Among the lines below, take the one holding "You are a GUI", the one holding "807x462 pixels.", and all lines between them. Set them down exactly.

Given data —
* * * * * * *

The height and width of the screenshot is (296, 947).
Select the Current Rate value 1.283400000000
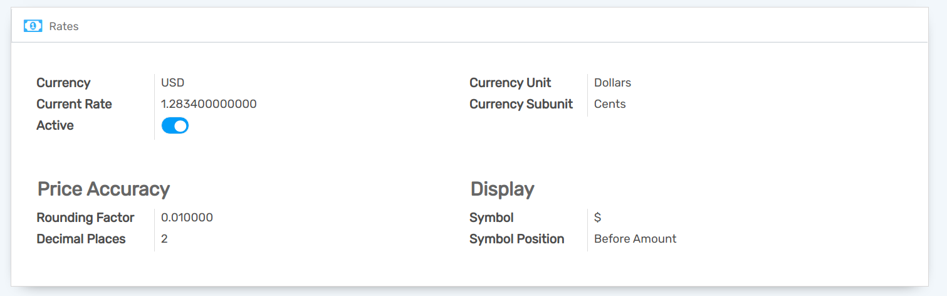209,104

* * * * * * *

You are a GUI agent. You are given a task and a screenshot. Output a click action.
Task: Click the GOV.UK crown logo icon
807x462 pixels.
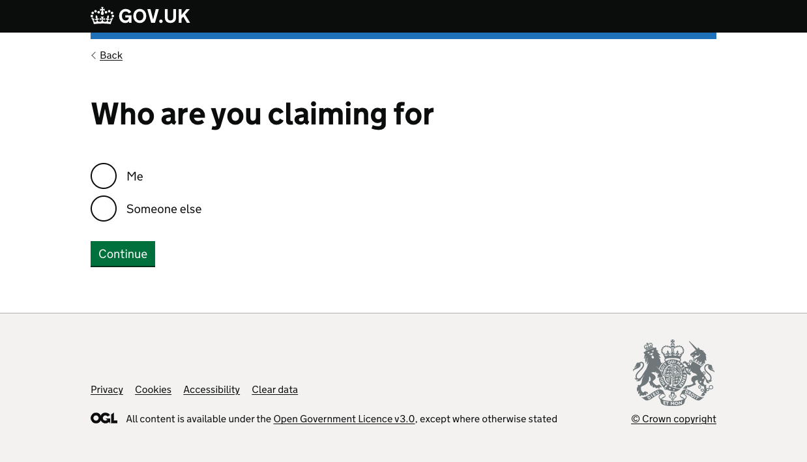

* * * * * * *

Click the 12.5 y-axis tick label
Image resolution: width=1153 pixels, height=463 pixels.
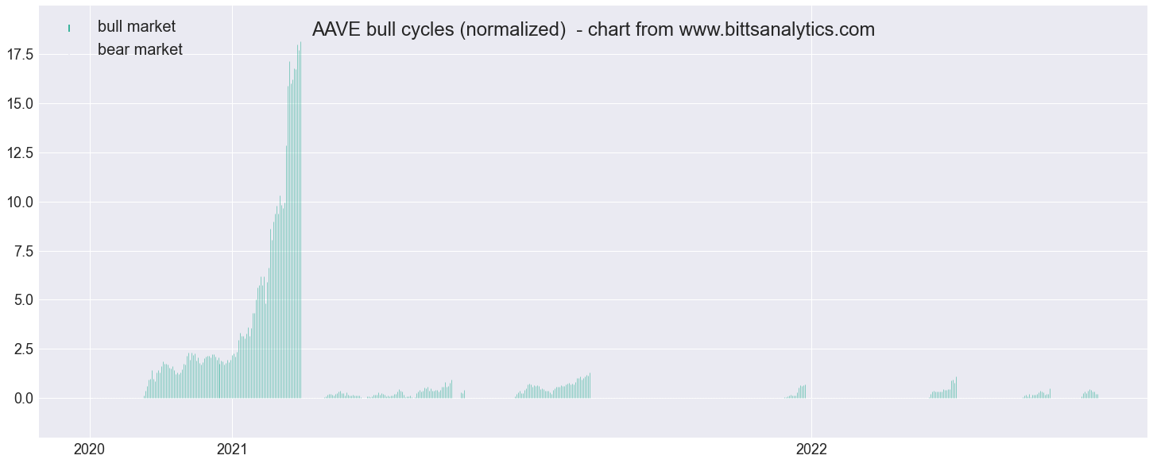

* * * * * * *

Response below —
You are a GUI agent. You are given a task and a screenshot. Output a click action.
Task: Click the GOV.UK crown logo icon
807x462 pixels.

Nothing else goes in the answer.